Reproducible analysis example - R

This is an example project repository to illustrate what a reproducible analysis might look like as discussed in more detail in the Reproducibility in Cancer Informatics course.
It can be used as a template or otherwise borrowed from.

This example analysis:

It also has its own Docker image and GitHub actions to aid reproducibility.

Requirements

To run this analysis you will need git and Docker installed on your computer. These are two platforms that are very useful for reproducibility so they will be useful for you far beyond this repository.

How to run the analysis

To re-run this analysis within its Docker image, open up your Terminal/Command Prompt.

  1. First you can obtain a local copy of this repository by git clone-ing it.
git clone https://github.com/jhudsl/reproducible-r-example.git
  1. Now navigate to the top of this repository.
cd reproducible-r-example
  1. Use the following command to run the analysis:
docker run \
--mount type=bind,target=/home/rstudio,source=$PWD \
  jhudsl/reproducible-r \
  bash run_analysis.sh

About the scripts

  • run_analysis.sh - This main bash script runs the both steps of the analysis by calling the 00 and 01 scripts.

  • 00-download-data.py - This script uses the python client for the refine.bio API to download the processed and normalized data that is used to make a heatmap.

  • 01-heatmap.Rmd - This Rmd notebook takes the data that is downloaded by 00-download-data.py and creates a heatmap that is saved to plots/aml_heatmap.png.

Input

The [data used by this analysis](dataset can be downloaded from this page on refine.bio](https://www.refine.bio/experiments/SRP070849) is downloaded processed and quantile normalized from refine.bio using their API. It is RNA-seq data from 19 acute myeloid leukemia (AML) mice models.

Output

Two directories are created by this analysis and hold the output:

plots/ - contains the heatmap png: aml_heatmap.png results/ - contains the TSV file list of most variant genes: top_90_var_genes.tsv

renv

Package management for this project is done with renv.
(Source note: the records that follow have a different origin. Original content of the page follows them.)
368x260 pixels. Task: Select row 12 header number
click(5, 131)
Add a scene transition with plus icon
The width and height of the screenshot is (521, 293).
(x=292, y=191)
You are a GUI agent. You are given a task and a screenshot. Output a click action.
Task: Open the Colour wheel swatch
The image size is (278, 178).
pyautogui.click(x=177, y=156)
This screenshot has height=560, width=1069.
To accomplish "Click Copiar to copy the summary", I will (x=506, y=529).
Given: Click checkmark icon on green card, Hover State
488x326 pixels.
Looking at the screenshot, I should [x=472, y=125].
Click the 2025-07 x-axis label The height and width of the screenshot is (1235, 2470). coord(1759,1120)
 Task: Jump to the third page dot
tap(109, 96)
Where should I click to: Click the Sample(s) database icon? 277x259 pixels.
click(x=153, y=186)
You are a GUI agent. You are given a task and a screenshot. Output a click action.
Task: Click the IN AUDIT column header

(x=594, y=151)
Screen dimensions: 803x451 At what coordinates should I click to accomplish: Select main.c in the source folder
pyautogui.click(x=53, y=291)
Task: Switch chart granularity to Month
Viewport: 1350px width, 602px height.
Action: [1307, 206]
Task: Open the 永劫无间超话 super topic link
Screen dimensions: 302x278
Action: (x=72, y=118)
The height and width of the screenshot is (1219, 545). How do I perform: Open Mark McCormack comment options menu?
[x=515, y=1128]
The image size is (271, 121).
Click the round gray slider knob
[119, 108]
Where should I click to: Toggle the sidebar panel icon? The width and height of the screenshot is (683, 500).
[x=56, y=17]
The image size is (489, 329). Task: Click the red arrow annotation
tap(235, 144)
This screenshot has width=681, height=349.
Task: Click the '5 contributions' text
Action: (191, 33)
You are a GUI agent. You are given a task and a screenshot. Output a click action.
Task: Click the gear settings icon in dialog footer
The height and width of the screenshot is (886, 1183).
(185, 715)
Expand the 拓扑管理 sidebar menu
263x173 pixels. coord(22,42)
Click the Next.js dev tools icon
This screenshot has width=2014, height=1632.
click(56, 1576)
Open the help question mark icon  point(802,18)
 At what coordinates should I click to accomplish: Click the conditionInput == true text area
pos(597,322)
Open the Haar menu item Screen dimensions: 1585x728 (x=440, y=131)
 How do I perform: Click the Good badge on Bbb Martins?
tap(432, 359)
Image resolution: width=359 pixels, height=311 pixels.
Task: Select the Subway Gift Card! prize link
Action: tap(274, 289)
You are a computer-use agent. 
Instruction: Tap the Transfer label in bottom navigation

If you don't have renv, you will need to install that first with install.packages("renv").

Follow the workflow describe by the renv introduction, but realizing that this repository already has an renv project initialized. So in the Console window:

  1. Use renv::restore() to load in the packages from the current renv.lock file.
  1. Work in the project as normal, installing and removing new R packages as they are needed in the project,
  2. Call renv::snapshot() to save the state of the project library to the lockfile (called renv.lock),
  3. Continue working on your project, installing and updating R packages as needed.
  4. Call renv::snapshot() again to save the state of your project library if your attempts to update R packages were successful, or call renv::restore() to revert to the previous state as encoded in the lockfile if your attempts to update packages introduced some new problems.

Be sure to add the renv.lock file to any commits and pull requests since that's what has stored the package changes to your environment!

Docker

Running the R docker image for development purposes

With your current directory being the top of this repository, run this command in your Terminal:

docker run -it -v $PWD:/home/rstudio -e PASSWORD=password -p 8787:8787 jhudsl/reproducible-r

Then in the browser of your choice, navigate to localhost:8787

Rebuilding the docker image locally

If you prefer to build the image locally, or have otherwise modified the Dockerfile and want to test if it builds, you can run this command from the top of the repository:

docker build -f docker/Dockerfile . -t jhudsl/reproducible-r

Running docker ps should show you the jhudsl/reproducible-r listed with your images

Github actions

There are two main GitHub actions in this repository:

  • docker-management.yml - Tests the building of the docker image upon changes to the Dockerfile being added to a pull request.
  • run-py-notebook.yml - Re-runs the analysis by running make_heatmap.ipynb within the docker image (using the command described above).

Both GitHub actions have the option to be run manually. The Docker management GitHub actions also has the option to push the re-built Docker image to Dockerhub by setting dockerhubpush to true.